*WORK ORDER*
Every line below is to be quoted exactly, with nothing added or dropped.

*Collection entries*
———
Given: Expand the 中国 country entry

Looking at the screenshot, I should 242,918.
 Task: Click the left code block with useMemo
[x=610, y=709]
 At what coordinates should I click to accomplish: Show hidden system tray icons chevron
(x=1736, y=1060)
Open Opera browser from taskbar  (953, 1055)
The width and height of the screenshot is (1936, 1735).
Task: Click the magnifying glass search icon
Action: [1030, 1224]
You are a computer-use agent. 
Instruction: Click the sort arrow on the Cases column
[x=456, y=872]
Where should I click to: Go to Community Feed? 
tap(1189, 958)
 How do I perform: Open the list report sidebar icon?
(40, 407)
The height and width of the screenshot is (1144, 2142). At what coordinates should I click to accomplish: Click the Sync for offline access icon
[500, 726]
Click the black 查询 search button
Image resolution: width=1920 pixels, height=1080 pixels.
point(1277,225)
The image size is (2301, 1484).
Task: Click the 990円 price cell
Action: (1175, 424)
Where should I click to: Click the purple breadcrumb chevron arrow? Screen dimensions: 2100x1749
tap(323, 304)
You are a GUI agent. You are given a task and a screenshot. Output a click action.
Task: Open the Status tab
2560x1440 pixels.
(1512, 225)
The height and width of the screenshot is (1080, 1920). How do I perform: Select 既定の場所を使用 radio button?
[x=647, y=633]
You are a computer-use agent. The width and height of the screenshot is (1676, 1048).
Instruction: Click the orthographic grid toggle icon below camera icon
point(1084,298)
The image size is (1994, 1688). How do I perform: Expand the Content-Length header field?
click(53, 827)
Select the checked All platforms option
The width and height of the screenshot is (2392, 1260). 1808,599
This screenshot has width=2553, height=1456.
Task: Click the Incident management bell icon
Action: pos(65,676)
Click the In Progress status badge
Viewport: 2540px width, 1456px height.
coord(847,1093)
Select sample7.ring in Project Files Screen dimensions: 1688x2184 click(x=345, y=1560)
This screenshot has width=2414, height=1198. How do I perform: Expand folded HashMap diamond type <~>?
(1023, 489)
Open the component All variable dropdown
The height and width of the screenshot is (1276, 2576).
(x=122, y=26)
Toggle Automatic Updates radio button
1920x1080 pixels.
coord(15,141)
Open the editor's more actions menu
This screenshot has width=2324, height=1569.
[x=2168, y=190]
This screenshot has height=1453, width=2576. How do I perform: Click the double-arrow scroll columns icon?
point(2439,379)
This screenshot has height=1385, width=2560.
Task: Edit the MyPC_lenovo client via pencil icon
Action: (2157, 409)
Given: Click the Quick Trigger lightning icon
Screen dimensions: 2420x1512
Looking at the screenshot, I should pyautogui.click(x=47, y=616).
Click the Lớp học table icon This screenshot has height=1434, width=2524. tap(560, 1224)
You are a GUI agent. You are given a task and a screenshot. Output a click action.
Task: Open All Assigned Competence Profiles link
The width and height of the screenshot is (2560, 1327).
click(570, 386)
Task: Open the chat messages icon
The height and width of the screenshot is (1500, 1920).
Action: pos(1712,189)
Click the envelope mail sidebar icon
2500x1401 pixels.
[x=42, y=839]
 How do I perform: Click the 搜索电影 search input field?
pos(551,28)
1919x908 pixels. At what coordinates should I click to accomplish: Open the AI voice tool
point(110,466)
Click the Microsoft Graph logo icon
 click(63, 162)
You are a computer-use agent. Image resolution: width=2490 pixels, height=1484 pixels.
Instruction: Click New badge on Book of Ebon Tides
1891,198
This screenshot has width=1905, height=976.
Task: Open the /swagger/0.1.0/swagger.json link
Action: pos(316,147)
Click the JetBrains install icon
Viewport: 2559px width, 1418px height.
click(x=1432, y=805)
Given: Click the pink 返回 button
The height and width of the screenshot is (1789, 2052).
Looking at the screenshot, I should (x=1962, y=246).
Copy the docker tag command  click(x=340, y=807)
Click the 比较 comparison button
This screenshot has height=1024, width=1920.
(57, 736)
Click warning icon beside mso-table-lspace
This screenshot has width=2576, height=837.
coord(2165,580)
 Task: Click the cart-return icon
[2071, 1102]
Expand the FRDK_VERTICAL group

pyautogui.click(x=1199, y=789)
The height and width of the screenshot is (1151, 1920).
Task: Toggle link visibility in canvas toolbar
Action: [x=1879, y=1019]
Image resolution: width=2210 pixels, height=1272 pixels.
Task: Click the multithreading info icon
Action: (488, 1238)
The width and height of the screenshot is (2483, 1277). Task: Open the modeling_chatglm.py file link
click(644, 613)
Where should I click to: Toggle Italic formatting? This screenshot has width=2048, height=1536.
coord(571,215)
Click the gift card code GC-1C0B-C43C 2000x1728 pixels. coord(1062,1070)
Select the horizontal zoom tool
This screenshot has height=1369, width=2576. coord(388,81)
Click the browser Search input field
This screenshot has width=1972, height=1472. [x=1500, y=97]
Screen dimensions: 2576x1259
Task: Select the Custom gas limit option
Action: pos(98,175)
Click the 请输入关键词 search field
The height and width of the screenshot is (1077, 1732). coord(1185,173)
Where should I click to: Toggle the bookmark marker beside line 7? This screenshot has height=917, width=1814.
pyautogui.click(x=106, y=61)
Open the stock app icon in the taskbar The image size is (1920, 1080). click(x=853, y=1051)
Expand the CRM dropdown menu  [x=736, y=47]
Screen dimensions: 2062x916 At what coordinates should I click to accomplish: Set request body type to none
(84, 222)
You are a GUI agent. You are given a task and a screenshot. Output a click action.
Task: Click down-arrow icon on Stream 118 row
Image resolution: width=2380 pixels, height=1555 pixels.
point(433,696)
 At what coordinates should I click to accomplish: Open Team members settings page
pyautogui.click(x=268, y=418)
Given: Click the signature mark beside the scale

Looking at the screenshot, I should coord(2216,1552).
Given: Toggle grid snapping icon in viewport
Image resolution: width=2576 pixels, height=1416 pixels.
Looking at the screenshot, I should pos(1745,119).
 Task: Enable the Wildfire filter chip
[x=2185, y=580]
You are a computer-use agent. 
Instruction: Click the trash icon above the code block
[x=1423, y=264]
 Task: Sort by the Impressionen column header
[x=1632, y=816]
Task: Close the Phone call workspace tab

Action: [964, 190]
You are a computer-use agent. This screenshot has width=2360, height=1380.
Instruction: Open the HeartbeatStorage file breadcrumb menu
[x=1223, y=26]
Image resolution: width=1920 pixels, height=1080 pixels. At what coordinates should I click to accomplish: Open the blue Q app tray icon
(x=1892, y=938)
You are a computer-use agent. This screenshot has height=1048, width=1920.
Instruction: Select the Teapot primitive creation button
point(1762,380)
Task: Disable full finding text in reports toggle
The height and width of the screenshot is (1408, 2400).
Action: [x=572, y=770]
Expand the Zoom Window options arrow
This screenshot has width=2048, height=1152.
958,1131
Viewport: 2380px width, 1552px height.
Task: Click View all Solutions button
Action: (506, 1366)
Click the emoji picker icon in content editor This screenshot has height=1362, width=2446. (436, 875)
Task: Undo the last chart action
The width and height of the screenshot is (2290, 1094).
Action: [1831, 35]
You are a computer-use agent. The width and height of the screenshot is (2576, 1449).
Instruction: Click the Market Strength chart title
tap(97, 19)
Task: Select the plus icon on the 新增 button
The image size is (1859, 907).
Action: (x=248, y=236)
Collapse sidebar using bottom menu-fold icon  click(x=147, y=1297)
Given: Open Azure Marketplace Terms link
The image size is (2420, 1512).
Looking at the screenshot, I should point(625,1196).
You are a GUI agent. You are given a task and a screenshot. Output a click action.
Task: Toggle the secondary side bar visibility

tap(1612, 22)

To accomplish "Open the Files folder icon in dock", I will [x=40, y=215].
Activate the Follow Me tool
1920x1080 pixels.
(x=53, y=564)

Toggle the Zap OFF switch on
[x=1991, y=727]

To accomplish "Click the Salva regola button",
———
*TASK RESPONSE*
Given: Expand the 中国 country entry

Looking at the screenshot, I should 242,918.
 Task: Click the left code block with useMemo
[x=610, y=709]
 At what coordinates should I click to accomplish: Show hidden system tray icons chevron
(x=1736, y=1060)
Open Opera browser from taskbar  (953, 1055)
The width and height of the screenshot is (1936, 1735).
Task: Click the magnifying glass search icon
Action: [1030, 1224]
You are a computer-use agent. 
Instruction: Click the sort arrow on the Cases column
[x=456, y=872]
Where should I click to: Go to Community Feed? 
tap(1189, 958)
 How do I perform: Open the list report sidebar icon?
(40, 407)
The height and width of the screenshot is (1144, 2142). At what coordinates should I click to accomplish: Click the Sync for offline access icon
[500, 726]
Click the black 查询 search button
Image resolution: width=1920 pixels, height=1080 pixels.
point(1277,225)
The image size is (2301, 1484).
Task: Click the 990円 price cell
Action: (1175, 424)
Where should I click to: Click the purple breadcrumb chevron arrow? Screen dimensions: 2100x1749
tap(323, 304)
You are a GUI agent. You are given a task and a screenshot. Output a click action.
Task: Open the Status tab
2560x1440 pixels.
(1512, 225)
The height and width of the screenshot is (1080, 1920). How do I perform: Select 既定の場所を使用 radio button?
[x=647, y=633]
You are a computer-use agent. The width and height of the screenshot is (1676, 1048).
Instruction: Click the orthographic grid toggle icon below camera icon
point(1084,298)
The image size is (1994, 1688). How do I perform: Expand the Content-Length header field?
click(53, 827)
Select the checked All platforms option
The width and height of the screenshot is (2392, 1260). 1808,599
This screenshot has width=2553, height=1456.
Task: Click the Incident management bell icon
Action: pos(65,676)
Click the In Progress status badge
Viewport: 2540px width, 1456px height.
coord(847,1093)
Select sample7.ring in Project Files Screen dimensions: 1688x2184 click(x=345, y=1560)
This screenshot has width=2414, height=1198. How do I perform: Expand folded HashMap diamond type <~>?
(1023, 489)
Open the component All variable dropdown
The height and width of the screenshot is (1276, 2576).
(x=122, y=26)
Toggle Automatic Updates radio button
1920x1080 pixels.
coord(15,141)
Open the editor's more actions menu
This screenshot has width=2324, height=1569.
[x=2168, y=190]
This screenshot has height=1453, width=2576. How do I perform: Click the double-arrow scroll columns icon?
point(2439,379)
This screenshot has height=1385, width=2560.
Task: Edit the MyPC_lenovo client via pencil icon
Action: (2157, 409)
Given: Click the Quick Trigger lightning icon
Screen dimensions: 2420x1512
Looking at the screenshot, I should pyautogui.click(x=47, y=616).
Click the Lớp học table icon This screenshot has height=1434, width=2524. tap(560, 1224)
You are a GUI agent. You are given a task and a screenshot. Output a click action.
Task: Open All Assigned Competence Profiles link
The width and height of the screenshot is (2560, 1327).
click(570, 386)
Task: Open the chat messages icon
The height and width of the screenshot is (1500, 1920).
Action: pos(1712,189)
Click the envelope mail sidebar icon
2500x1401 pixels.
[x=42, y=839]
 How do I perform: Click the 搜索电影 search input field?
pos(551,28)
1919x908 pixels. At what coordinates should I click to accomplish: Open the AI voice tool
point(110,466)
Click the Microsoft Graph logo icon
 click(63, 162)
You are a computer-use agent. Image resolution: width=2490 pixels, height=1484 pixels.
Instruction: Click New badge on Book of Ebon Tides
1891,198
This screenshot has width=1905, height=976.
Task: Open the /swagger/0.1.0/swagger.json link
Action: pos(316,147)
Click the JetBrains install icon
Viewport: 2559px width, 1418px height.
click(x=1432, y=805)
Given: Click the pink 返回 button
The height and width of the screenshot is (1789, 2052).
Looking at the screenshot, I should (x=1962, y=246).
Copy the docker tag command  click(x=340, y=807)
Click the 比较 comparison button
This screenshot has height=1024, width=1920.
(57, 736)
Click warning icon beside mso-table-lspace
This screenshot has width=2576, height=837.
coord(2165,580)
 Task: Click the cart-return icon
[2071, 1102]
Expand the FRDK_VERTICAL group

pyautogui.click(x=1199, y=789)
The height and width of the screenshot is (1151, 1920).
Task: Toggle link visibility in canvas toolbar
Action: [x=1879, y=1019]
Image resolution: width=2210 pixels, height=1272 pixels.
Task: Click the multithreading info icon
Action: (488, 1238)
The width and height of the screenshot is (2483, 1277). Task: Open the modeling_chatglm.py file link
click(644, 613)
Where should I click to: Toggle Italic formatting? This screenshot has width=2048, height=1536.
coord(571,215)
Click the gift card code GC-1C0B-C43C 2000x1728 pixels. coord(1062,1070)
Select the horizontal zoom tool
This screenshot has height=1369, width=2576. coord(388,81)
Click the browser Search input field
This screenshot has width=1972, height=1472. [x=1500, y=97]
Screen dimensions: 2576x1259
Task: Select the Custom gas limit option
Action: pos(98,175)
Click the 请输入关键词 search field
The height and width of the screenshot is (1077, 1732). coord(1185,173)
Where should I click to: Toggle the bookmark marker beside line 7? This screenshot has height=917, width=1814.
pyautogui.click(x=106, y=61)
Open the stock app icon in the taskbar The image size is (1920, 1080). click(x=853, y=1051)
Expand the CRM dropdown menu  [x=736, y=47]
Screen dimensions: 2062x916 At what coordinates should I click to accomplish: Set request body type to none
(84, 222)
You are a GUI agent. You are given a task and a screenshot. Output a click action.
Task: Click down-arrow icon on Stream 118 row
Image resolution: width=2380 pixels, height=1555 pixels.
point(433,696)
 At what coordinates should I click to accomplish: Open Team members settings page
pyautogui.click(x=268, y=418)
Given: Click the signature mark beside the scale

Looking at the screenshot, I should coord(2216,1552).
Given: Toggle grid snapping icon in viewport
Image resolution: width=2576 pixels, height=1416 pixels.
Looking at the screenshot, I should pos(1745,119).
 Task: Enable the Wildfire filter chip
[x=2185, y=580]
You are a computer-use agent. 
Instruction: Click the trash icon above the code block
[x=1423, y=264]
 Task: Sort by the Impressionen column header
[x=1632, y=816]
Task: Close the Phone call workspace tab

Action: [964, 190]
You are a computer-use agent. This screenshot has width=2360, height=1380.
Instruction: Open the HeartbeatStorage file breadcrumb menu
[x=1223, y=26]
Image resolution: width=1920 pixels, height=1080 pixels. At what coordinates should I click to accomplish: Open the blue Q app tray icon
(x=1892, y=938)
You are a computer-use agent. This screenshot has height=1048, width=1920.
Instruction: Select the Teapot primitive creation button
point(1762,380)
Task: Disable full finding text in reports toggle
The height and width of the screenshot is (1408, 2400).
Action: [x=572, y=770]
Expand the Zoom Window options arrow
This screenshot has width=2048, height=1152.
958,1131
Viewport: 2380px width, 1552px height.
Task: Click View all Solutions button
Action: (506, 1366)
Click the emoji picker icon in content editor This screenshot has height=1362, width=2446. (436, 875)
Task: Undo the last chart action
The width and height of the screenshot is (2290, 1094).
Action: [1831, 35]
You are a computer-use agent. The width and height of the screenshot is (2576, 1449).
Instruction: Click the Market Strength chart title
tap(97, 19)
Task: Select the plus icon on the 新增 button
The image size is (1859, 907).
Action: (x=248, y=236)
Collapse sidebar using bottom menu-fold icon  click(x=147, y=1297)
Given: Open Azure Marketplace Terms link
The image size is (2420, 1512).
Looking at the screenshot, I should point(625,1196).
You are a GUI agent. You are given a task and a screenshot. Output a click action.
Task: Toggle the secondary side bar visibility

tap(1612, 22)

To accomplish "Open the Files folder icon in dock", I will [x=40, y=215].
Activate the Follow Me tool
1920x1080 pixels.
(x=53, y=564)

Toggle the Zap OFF switch on
[x=1991, y=727]

To accomplish "Click the Salva regola button",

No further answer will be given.